→ **Required action**
Look through the entries for the line containing "The image size is (561, 562).". Then output that line and every line after it, exactly, to the end.

→ **Record excerpts**

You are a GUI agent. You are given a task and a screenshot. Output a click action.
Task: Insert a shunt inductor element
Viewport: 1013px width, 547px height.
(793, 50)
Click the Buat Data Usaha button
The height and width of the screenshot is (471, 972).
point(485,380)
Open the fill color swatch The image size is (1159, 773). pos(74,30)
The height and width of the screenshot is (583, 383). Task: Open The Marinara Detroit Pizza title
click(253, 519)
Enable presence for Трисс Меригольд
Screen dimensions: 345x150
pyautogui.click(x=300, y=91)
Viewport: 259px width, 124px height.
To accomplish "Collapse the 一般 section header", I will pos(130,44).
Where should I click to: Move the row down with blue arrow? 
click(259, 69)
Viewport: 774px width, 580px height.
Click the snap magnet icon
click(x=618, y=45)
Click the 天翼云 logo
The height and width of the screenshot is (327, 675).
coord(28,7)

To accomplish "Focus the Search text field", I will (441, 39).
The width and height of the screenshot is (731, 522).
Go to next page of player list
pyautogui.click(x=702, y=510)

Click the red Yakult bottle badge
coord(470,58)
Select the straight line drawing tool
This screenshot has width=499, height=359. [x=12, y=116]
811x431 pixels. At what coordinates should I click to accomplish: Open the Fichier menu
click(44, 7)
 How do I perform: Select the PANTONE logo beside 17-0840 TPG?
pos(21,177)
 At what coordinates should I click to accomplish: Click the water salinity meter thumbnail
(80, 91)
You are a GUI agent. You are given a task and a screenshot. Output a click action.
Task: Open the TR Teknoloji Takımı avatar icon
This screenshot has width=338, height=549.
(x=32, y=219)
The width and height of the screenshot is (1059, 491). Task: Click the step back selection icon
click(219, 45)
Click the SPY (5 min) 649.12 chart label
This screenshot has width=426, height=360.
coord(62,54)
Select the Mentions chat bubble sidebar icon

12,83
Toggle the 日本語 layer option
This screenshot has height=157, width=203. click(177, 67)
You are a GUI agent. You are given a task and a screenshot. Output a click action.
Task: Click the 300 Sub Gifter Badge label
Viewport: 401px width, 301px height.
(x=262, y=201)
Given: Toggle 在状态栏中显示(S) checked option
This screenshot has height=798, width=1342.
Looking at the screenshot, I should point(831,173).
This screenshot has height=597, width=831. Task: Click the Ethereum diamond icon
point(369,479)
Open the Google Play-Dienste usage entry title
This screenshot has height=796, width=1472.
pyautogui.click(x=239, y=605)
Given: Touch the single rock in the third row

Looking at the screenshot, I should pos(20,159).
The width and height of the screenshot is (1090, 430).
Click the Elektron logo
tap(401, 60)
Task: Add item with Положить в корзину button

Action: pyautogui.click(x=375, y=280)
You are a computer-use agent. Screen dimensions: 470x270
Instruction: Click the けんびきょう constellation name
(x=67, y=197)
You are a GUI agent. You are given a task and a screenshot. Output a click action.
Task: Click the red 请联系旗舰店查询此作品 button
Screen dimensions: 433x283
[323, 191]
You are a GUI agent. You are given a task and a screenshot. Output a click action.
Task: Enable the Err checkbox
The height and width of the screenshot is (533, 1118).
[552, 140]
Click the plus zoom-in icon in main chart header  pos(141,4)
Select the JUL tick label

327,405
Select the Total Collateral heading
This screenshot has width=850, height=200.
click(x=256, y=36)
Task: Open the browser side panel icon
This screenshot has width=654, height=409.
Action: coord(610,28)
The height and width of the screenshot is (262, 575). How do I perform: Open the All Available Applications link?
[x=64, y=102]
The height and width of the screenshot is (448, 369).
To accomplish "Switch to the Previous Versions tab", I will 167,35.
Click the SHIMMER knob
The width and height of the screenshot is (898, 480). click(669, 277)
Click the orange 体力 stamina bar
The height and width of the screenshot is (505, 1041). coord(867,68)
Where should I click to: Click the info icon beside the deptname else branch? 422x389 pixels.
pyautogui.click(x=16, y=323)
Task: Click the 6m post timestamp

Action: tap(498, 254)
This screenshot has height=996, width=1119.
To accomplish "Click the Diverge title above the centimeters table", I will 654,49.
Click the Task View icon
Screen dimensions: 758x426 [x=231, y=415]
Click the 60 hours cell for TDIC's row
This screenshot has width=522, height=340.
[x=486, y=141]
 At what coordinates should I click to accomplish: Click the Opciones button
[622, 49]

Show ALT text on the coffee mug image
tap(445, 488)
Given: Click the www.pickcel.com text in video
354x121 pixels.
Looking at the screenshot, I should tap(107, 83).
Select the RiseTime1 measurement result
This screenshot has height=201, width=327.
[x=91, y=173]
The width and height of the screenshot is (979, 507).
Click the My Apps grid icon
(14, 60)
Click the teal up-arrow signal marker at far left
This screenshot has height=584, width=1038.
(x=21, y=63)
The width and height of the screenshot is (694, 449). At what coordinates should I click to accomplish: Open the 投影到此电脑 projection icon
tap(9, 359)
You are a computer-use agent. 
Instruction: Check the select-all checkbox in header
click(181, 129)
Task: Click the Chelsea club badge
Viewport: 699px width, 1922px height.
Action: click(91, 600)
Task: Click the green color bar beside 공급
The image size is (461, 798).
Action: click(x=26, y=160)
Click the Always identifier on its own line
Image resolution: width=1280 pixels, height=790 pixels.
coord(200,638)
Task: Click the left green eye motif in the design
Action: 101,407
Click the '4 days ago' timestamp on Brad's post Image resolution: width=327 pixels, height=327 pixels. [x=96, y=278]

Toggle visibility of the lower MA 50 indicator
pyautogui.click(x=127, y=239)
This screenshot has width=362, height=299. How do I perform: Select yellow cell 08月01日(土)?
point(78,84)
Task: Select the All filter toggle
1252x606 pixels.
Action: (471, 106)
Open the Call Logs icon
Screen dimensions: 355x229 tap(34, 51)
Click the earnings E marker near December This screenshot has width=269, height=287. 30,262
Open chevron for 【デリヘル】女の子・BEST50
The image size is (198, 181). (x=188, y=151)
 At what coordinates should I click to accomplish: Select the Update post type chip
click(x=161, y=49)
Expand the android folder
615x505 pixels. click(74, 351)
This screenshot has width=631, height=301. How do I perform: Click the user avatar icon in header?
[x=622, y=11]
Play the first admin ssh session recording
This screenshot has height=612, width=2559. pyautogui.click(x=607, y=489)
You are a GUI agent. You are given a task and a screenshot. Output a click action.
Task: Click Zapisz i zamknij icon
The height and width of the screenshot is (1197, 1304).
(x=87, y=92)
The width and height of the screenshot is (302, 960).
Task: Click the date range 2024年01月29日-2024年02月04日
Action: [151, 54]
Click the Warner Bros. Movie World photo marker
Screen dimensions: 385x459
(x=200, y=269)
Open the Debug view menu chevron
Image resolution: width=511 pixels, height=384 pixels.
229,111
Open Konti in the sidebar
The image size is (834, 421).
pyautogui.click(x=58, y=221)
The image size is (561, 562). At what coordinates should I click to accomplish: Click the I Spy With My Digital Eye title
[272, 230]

→ **Solution**
The image size is (561, 562). At what coordinates should I click to accomplish: Click the I Spy With My Digital Eye title
[272, 230]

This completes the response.